Congress is loath to act when the desires of a territory’s populace are unknown, however. In the case of Puerto Rico, statehood has been the most popular option in 2012 and 2017 — with a full 97 percent of voters putting in for statehood on June 11. Every vote has been dogged by controversy, however, and boycotts of the referenda are commonplace, and the most recent vote saw fewer than one-quarter of voters weigh in on the nonbinding resolution.
The next step would be for the Puerto Rican government to draft an official state constitution and petition Congress for admission. Congress has no obligation to admit a state and has, in fact, turned down numerous territories’ petitions. Complicating matters for the island is that Congress historically admits states in pairs or more for political balance — a practice dating back to the Missouri Compromise. In the most recent case, Hawaii and Alaska were admitted jointly due to the belief that one would be safely Republican-leaning and the other Democratic. Currently, there is no balancing territory for Puerto Rico, and its political leanings when translated to the mainland parties can be difficult to glean.
The two most popular parties, each garnering between 45 and 48 percent of the vote in any given election, are the Popular Democratic Party (PPD) and the New Progressive Party (PNP), the major dividing line between them is the issue of statehood or remaining a territory. Within either of these parties, however, the membership goes for either the GOP or the Democratic Party when dealing with issues of national concern..
On the one hand, socialist, progressive, and even communist groups are very strong in Puerto Rico when it comes to issues of economics.
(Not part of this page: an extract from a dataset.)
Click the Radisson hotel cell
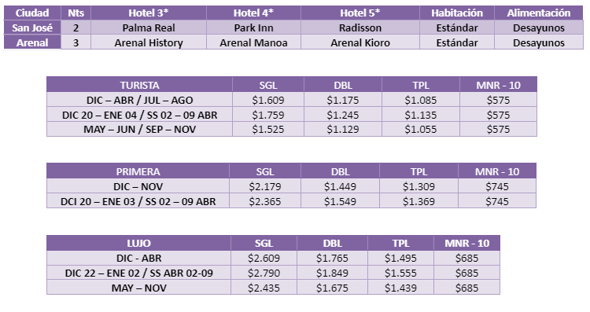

Reliance on government programs is ever-growing, and the federal government’s unwillingness to broker deals on the island’s debts are what make statehood so appealing. A bailout is desperately needed, but expressly forbidden by federal law for Puerto Rico for as long as it remains a territory. As a state, no such prohibition exists, and a bailout would not only be likely but legally mandated. An estimated 75 percent of Puerto Ricans lean toward the Democratic Party on economic issues, with only about 20 percent for the Republicans.
Economics are not the only factor when choosing a political party, however. Social issues are a major issue here and the population of Puerto Rico is generally more religious than most other US states — and that religion is primarily a conservative form of Catholicism.
LGBTQ rights are unpopular on the island, with it only becoming legal via the Supreme Court decision ending legal discrimination against same-sex marriage nationwide. Transgender rights are virtually nonexistent, a pending federal lawsuit allowing people to correct their birth certificates was just filed in April of 2017. Abortion is generally frowned upon, but is legal under federal protections, though the battle continues for both sides, just like on the mainland. Fortunately, racial politics on the island are less volatile than in the states thanks to the much more homogenous and mixed race ancestry of the inhabitants, but historically, like most places in the US, minorities, especially people of color, have been on the receiving end of abuses.
Despite the large latino population on Puerto Rico, President Trump has garnered some support here — he finished in second place to Marco Rubio in the primaries with 14 percent of the vote, and the island doesn’t participate in the general election. His recent Tweets blasting the island for asking for a bailout likely won’t win him many supporters here, though he has expressed support for statehood in the past.
The projection for now is that the island would likely tip toward the Democrats in a general election and with no conservative option for a balancing state to admit at the same time, it seems unlikely that Congress would vote in favor of admission at this time. But the march toward statehood for Puerto Rico seems to be an inevitable one, it just may take a little longer than most others.